**Input material:**

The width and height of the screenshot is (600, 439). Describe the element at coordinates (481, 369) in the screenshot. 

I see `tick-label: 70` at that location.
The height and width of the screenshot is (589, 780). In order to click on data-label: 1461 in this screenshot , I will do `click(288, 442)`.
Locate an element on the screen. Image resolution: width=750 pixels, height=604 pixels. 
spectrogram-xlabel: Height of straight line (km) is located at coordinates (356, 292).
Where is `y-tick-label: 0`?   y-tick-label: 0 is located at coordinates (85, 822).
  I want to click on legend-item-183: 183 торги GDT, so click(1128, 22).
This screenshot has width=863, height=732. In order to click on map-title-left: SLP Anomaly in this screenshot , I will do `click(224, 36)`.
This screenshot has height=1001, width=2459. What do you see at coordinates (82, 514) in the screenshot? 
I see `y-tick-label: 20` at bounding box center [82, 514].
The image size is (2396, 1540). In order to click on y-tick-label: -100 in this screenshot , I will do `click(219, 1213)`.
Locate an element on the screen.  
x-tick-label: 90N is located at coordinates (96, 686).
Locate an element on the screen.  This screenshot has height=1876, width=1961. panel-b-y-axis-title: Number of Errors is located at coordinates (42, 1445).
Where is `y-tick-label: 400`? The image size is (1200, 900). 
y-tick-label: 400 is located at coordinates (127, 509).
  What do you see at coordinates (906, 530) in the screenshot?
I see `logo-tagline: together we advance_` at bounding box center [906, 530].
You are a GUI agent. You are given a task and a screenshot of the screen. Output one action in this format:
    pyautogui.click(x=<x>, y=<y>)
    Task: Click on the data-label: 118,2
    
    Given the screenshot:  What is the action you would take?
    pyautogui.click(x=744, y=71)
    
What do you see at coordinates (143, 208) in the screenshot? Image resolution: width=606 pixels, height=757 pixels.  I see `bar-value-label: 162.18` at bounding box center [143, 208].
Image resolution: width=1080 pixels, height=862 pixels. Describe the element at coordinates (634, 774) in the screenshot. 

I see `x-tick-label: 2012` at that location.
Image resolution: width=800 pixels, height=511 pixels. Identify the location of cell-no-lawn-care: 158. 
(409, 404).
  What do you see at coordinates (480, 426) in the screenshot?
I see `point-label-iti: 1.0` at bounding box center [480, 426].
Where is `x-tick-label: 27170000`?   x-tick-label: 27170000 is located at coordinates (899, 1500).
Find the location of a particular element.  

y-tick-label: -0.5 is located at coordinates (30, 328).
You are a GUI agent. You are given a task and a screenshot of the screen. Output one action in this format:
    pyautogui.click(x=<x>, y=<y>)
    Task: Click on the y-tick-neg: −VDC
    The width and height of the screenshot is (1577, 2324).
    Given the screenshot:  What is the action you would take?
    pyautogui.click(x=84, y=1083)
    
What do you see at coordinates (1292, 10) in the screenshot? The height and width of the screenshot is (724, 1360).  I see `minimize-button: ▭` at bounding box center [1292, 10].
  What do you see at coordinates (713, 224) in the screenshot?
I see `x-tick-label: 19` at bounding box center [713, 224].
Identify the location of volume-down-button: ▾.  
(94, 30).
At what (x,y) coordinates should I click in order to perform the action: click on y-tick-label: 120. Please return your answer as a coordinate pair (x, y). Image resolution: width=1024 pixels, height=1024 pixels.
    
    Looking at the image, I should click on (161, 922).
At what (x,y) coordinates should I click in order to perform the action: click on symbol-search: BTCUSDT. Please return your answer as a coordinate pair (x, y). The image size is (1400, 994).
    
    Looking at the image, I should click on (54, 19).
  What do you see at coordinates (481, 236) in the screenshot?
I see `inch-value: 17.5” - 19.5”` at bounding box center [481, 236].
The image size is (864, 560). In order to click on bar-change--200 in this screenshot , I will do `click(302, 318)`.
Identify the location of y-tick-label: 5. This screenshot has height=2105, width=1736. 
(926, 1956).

**Task objective:** Retype the material starting at the line that contains "Identify the location of volume-down-button: ▾." and ending at the line that contains "Looking at the image, I should click on (161, 922).", with both of those lines included.

**Answer to the exercise:**
Identify the location of volume-down-button: ▾.  
(94, 30).
At what (x,y) coordinates should I click in order to perform the action: click on y-tick-label: 120. Please return your answer as a coordinate pair (x, y). Image resolution: width=1024 pixels, height=1024 pixels.
    
    Looking at the image, I should click on (161, 922).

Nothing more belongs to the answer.